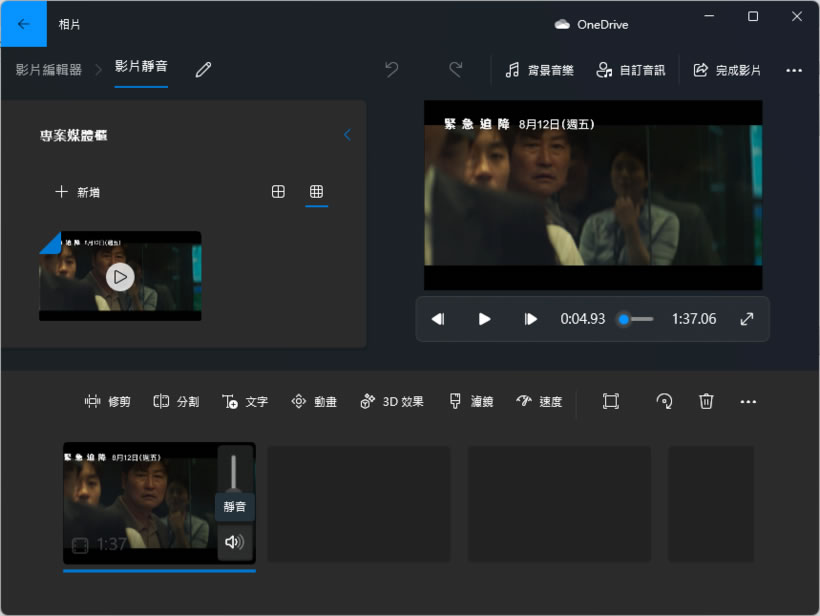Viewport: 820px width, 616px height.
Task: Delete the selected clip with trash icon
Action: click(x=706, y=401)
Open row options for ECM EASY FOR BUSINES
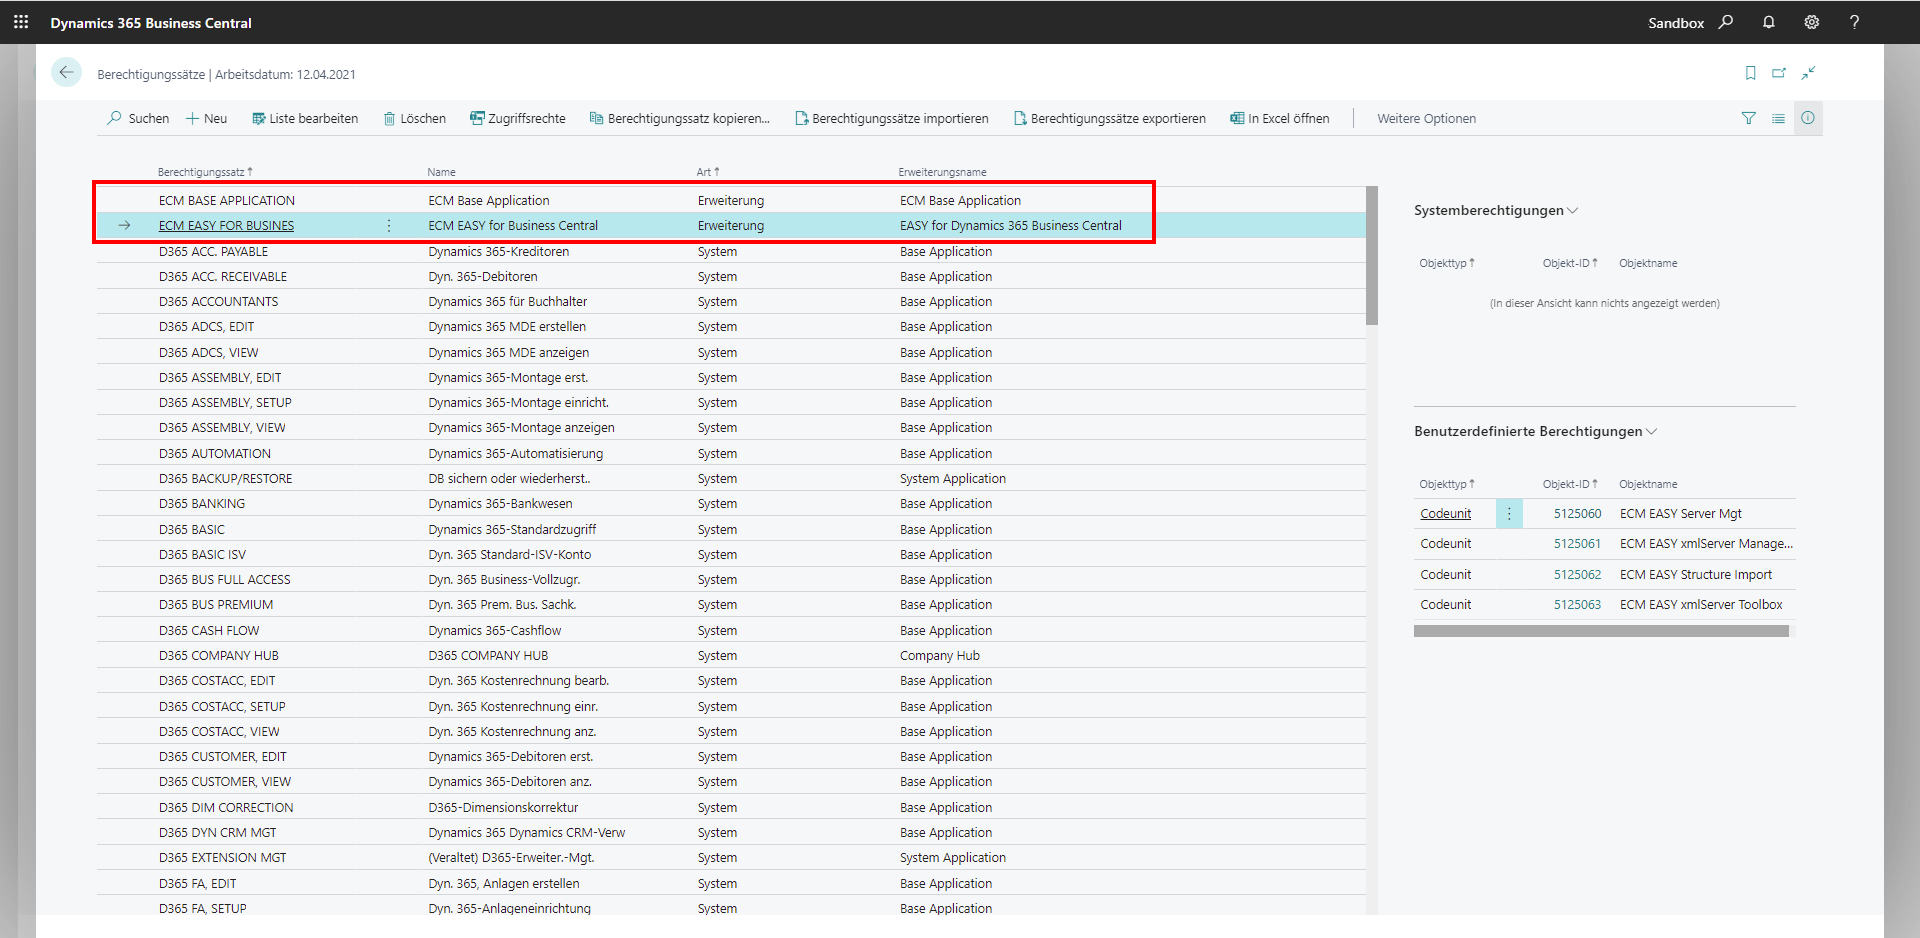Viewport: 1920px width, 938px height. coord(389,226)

==

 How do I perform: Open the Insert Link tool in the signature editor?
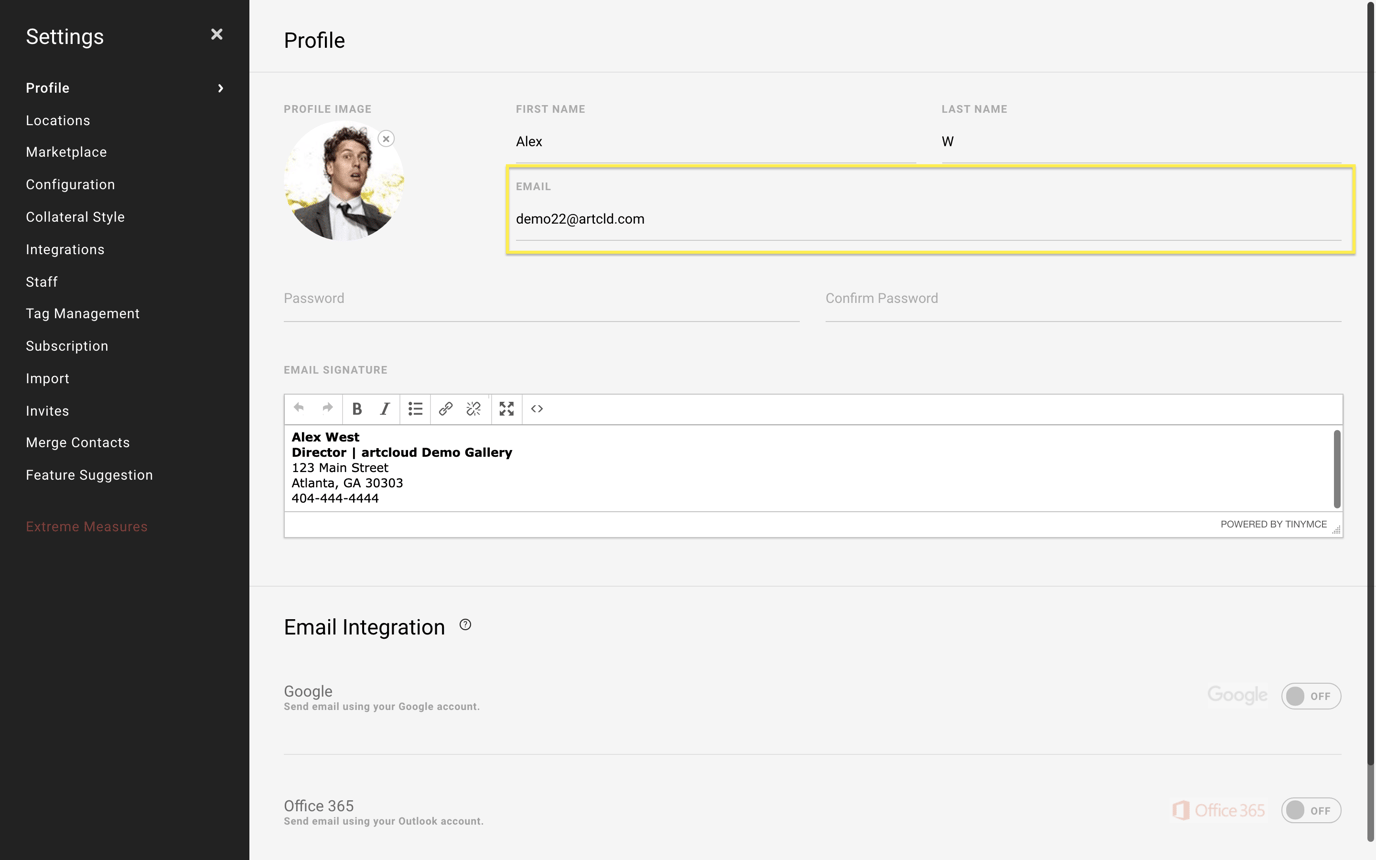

> **EXERCISE INSTRUCTIONS**: How many lines in the listing above contain the word "Open"? Reply with the number alone.

> **RESPONSE TO THIS TASK**: 2